Needless to say, there are a whole bunch of hedge funds and other distressed-securities buyers lined up to pounce. Restricted Stock Partners, which is backed by minority investor Pequot Venture, a unit of Pequot Capital, said it has 60 issues set to trade from a number of sellers and has interest from a variety of buyers.
But the sellers aren’t going to get par value, and possibly not by a long shot. Already, interested buyers not using these trading sites are demanding discounts of 20% to close to 50%, according to Lance Pan, director of investment research at Capital Advisors Group in Newton, Mass. But the new sites can be a way out for investors who need the cash immediately.
That includes not just wealthy individuals but companies that invested in auction rate securities believing they were essentially cash-on-demand securities, Pan said.
The moves come as the finance industry and Washington lawmakers try to shake loose the $330 billion auction rate market, which has frozen up in the credit crunch, leading to significantly higher borrowing costs for major municipal bond issuers like the Port Authority of New York and New Jersey and the Pennsylvania Higher Education Assistance Agency.
Auctions are failing, leaving investors stuck with securities they can’t sell, and issuers looking at far higher interest rates. Port Authority, for example, saw the interest rate of its auction rate bonds soar to 20% from 4% last month after a failed auction. The Pennsylvania Higher Education agency, the second-largest municipal auction rate issuer, said it would stop making student loans after being forced to pay $24 million in extra interest.
Wall Street’s major banks are supporting the concept of a secondary market. Facing their own capital constraints, the major dealers began letting auctions fail last month after refusing to step in and buy in the absence of bidders. Banks, which once supported the auction rate market in this way, face another $30 billion of write-downs in the first quarter after more than $120 billion in the last six months and can no longer afford to extend their balance sheets.
“Near term, the dealers don’t have a solution,” said Pan. They can’t let some investors out at par and make others take a discount, so they abandon everyone.

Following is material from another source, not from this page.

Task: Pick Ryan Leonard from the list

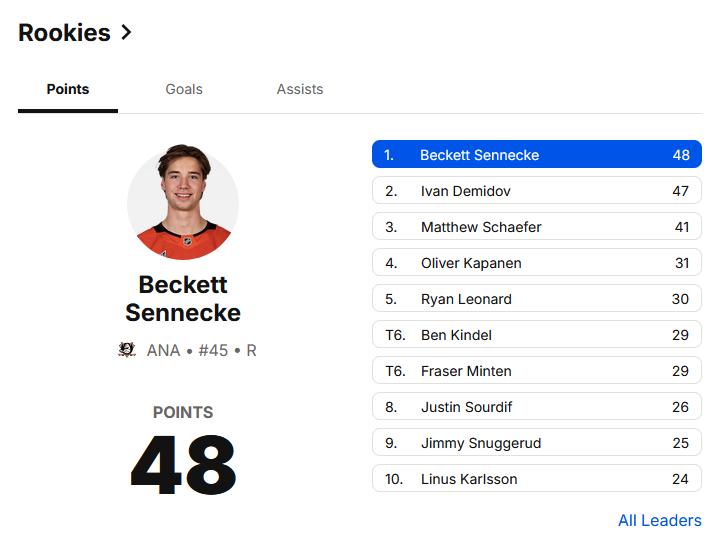Action: pyautogui.click(x=536, y=299)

The Securities Industry and Financial Markets Association, otherwise known as SIFMA, held a conference call with broker-dealers and electronic networks last week to talk about alternatives for solving the crisis, according to some people on the call.
Of course, that doesn’t mean the auction rate market will roar back to life. “The auction rate market is discredited and not likely to make a comeback,” said John Craft, director of business development at the Muni Center, which was founded in 2000 as a site to trade municipal bonds. Merrill Lynch , Morgan Stanley and Citigroup are its original backers.
These securities, invented in 1988, became a popular investment in recent years because they offered investors better short-term yields than other cash-like investments, and issuers, like city treasuries, better borrowing rates.
Auction rate securities are long-term debt, typically municipal bonds or corporate bonds, that act like short-term debt because their interest rates are set every week or so by auction. They are sold in increments of $25,000.
The credit market turmoil has thrown this system into chaos. About half of the $2.4 trillion in municipal bonds outstanding are backed by bond insurance, and the bond insurers are in turmoil after questions about their capital positions and triple-A ratings.
The possibility that one or more of the bond insurers would lose their triple-A credit rating made investors rush to sell their auction rate holdings, but sent any would-be buyers, including the broker-dealers themselves, fleeing from the market.
Last month, 80% of auctions failed. As a result, some $166 billion worth of municipal and corporate debt is being converted to fixed-rate terms, which are more costly for issuers but certainly not as costly as, say, 20% interest. Barry Silbert, chief executive of Restricted Stock Partners, said about 10% to 30% of the $330 billion worth of auction rate securities out there may never trade at par again.
“We’re not going to save the auction rate market,” Silbert said. “But to the extent we can provide liquidity to holders, we’d like to help.”